I looked down and, even though I am definitely not afraid of heights, the water seemed to pull further away. I closed my eyes and didn’t open them again until I was looking straightforward at graffiti on the opposite wall of rock, which had “peace” written underneath a picture of a face in profile. It calmed me and I knew that if I was going to jump, I couldn’t look down. So, I kept my eyes forward and jumped.



The fall was short, barely had time to feel a jump in my stomach. When I hit the water feet first, I instinctively curled up in a ball. My body continued to gently sink until my butt hit the sandy bottom, which is when I pushed upwards to breathe some air again. Once air returned to my lungs I completely felt the cold of the water. In a polite way, “it was truly bracing”, in the real way “SHIT, it was freezing”, but what can one expect from water that is following from snow runoff. I left the water as quickly as I could, the first submerging shocked my system so much (I felt) that swimming and even breathing was becoming difficult. I climbed onto a boulder that was partly sticking out of the water and climbed back up the side of the rock mound to get back to from where one can safely jump.

I ended up jumping three times; strangely it got a bit more nerve-racking each time. I think it was because of the fact that my feet and the rock that I stood on were getting increasingly slippery and the fact that I knew exactly what was coming. Each time my butt brushed the sandy bottom, and I rose out of the water to instead swim over to the sandy island near the opposite end of the pool. There wasn’t much of an area to really swim around in since most of the water was low enough for me to stand up and still have my chest out of the water, so I decided to call that section a day I explore somewhere else.

On the way out I enjoyed climbing up the steep section of the trail, once again listening to my iPod as I used the roots and rocks to scale towards the main trail again. Reaching the PCT again I got bored with walking and elected to do some trail running instead, passing a few people on their way in. Friendly people just smiled and greeted me with a good morning, since it was still only 11. After crossing the bridge and making it back to the parking area a couple who asked me how it was, “so beautiful” I replied, which led to a short conversation to the trail and a water. I didn’t notice until they pointed it that they thought I was just super sweaty when I ran up toward them because my tank top was soaked with the water that was left in my bikini top. We had a short laugh and each of us went our respective ways.

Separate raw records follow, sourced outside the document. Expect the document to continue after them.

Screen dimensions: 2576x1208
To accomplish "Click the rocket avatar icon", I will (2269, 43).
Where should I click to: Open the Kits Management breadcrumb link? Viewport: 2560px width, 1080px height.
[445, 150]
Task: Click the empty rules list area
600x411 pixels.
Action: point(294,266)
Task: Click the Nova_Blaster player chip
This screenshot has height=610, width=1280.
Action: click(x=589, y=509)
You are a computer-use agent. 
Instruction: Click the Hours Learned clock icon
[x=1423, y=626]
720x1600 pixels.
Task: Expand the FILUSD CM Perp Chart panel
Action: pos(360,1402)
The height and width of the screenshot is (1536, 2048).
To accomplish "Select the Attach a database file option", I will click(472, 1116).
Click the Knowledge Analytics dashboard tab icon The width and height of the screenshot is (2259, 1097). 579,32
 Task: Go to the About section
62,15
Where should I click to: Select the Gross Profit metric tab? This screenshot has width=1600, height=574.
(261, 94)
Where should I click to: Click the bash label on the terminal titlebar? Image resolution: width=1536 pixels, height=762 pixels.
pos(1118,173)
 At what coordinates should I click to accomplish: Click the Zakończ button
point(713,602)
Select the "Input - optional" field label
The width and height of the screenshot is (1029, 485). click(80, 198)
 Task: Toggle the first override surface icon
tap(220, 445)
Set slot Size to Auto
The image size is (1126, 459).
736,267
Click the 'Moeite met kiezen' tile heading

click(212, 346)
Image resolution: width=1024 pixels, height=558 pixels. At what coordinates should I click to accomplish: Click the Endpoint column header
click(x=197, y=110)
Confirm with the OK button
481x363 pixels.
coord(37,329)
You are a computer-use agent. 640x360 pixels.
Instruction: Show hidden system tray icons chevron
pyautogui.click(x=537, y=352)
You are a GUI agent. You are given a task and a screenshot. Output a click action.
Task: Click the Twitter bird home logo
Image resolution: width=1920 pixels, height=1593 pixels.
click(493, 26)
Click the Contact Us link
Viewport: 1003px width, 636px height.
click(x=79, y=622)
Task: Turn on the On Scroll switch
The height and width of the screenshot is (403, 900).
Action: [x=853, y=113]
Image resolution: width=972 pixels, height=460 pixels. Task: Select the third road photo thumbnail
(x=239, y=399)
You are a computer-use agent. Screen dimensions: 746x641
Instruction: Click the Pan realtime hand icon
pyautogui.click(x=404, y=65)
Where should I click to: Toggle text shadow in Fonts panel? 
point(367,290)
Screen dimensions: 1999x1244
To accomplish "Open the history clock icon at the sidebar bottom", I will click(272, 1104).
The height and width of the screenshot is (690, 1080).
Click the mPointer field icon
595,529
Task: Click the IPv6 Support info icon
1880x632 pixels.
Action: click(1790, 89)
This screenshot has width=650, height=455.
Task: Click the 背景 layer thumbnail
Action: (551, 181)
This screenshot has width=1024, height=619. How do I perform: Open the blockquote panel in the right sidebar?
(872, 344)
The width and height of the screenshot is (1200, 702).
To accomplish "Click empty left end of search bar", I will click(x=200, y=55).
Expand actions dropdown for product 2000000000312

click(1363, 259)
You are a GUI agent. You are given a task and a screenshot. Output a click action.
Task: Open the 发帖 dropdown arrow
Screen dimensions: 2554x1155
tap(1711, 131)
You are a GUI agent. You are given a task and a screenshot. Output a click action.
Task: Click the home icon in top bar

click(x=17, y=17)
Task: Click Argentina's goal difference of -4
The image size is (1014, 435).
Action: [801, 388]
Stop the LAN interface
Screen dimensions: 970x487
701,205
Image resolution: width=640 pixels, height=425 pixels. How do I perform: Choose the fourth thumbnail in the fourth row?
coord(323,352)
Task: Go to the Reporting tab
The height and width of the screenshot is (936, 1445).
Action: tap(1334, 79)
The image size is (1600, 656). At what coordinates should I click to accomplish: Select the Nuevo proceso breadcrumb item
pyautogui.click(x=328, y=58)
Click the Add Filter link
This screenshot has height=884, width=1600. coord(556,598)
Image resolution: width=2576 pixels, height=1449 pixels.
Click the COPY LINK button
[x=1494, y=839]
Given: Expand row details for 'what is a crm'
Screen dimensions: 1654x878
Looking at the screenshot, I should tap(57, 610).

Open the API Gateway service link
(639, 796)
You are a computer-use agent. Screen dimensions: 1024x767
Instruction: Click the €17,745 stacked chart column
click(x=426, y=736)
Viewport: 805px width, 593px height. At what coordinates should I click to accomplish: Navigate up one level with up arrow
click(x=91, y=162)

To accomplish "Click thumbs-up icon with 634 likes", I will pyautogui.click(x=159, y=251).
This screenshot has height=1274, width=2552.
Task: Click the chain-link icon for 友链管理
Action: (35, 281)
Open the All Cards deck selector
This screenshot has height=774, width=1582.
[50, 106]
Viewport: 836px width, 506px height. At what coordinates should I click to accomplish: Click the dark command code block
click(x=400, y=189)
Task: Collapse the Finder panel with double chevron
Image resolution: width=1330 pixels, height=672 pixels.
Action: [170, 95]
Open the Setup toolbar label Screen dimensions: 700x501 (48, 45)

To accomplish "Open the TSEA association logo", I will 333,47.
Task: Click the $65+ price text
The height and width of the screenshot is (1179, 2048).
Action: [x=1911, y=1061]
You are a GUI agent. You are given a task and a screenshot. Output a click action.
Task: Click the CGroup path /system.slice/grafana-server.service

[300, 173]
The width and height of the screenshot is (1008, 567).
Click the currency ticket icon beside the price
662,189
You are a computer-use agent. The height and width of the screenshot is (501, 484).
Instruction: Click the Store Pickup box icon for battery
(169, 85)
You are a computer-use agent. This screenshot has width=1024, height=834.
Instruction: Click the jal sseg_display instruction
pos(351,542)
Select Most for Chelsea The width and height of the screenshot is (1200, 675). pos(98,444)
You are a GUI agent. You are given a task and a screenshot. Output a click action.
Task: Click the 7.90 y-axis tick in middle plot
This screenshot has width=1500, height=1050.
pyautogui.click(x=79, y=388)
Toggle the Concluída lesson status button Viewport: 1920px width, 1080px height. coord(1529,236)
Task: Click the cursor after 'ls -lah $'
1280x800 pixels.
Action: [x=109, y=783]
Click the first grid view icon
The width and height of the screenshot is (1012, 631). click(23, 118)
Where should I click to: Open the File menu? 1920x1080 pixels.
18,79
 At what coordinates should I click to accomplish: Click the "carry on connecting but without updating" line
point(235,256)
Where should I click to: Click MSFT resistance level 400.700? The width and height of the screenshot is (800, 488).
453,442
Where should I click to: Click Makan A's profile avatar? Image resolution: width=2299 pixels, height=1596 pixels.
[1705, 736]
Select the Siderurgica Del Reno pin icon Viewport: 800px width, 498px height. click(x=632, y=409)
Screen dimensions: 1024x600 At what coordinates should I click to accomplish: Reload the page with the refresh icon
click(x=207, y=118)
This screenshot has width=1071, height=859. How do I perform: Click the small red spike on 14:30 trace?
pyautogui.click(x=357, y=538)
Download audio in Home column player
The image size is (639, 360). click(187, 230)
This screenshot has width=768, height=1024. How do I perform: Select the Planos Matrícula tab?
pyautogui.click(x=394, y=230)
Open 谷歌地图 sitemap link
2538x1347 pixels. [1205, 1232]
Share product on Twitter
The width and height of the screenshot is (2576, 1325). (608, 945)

While coming up to my car, I noticed the forest ranger and got nervous for a second because I don’t have an Adventure Pass. Luckily, no ticket, and when diving out I was happy to give my parking spot to someone else who wanted to go for a nature walk. Driving out, along the one car thick, rocky, dirt road I had to pull off to the side a few times to let people pass. This would ordinarily be annoying to me, but we all smiled and waved at each other, even wishing each other great days as we passed. Even still, I am glad that I left early, so I wouldn’t have to fight for space with a huge number of people while trying to have my own getaway. So these are the right kinds of mornings you want for a holiday, which can lead to amazing afternoons.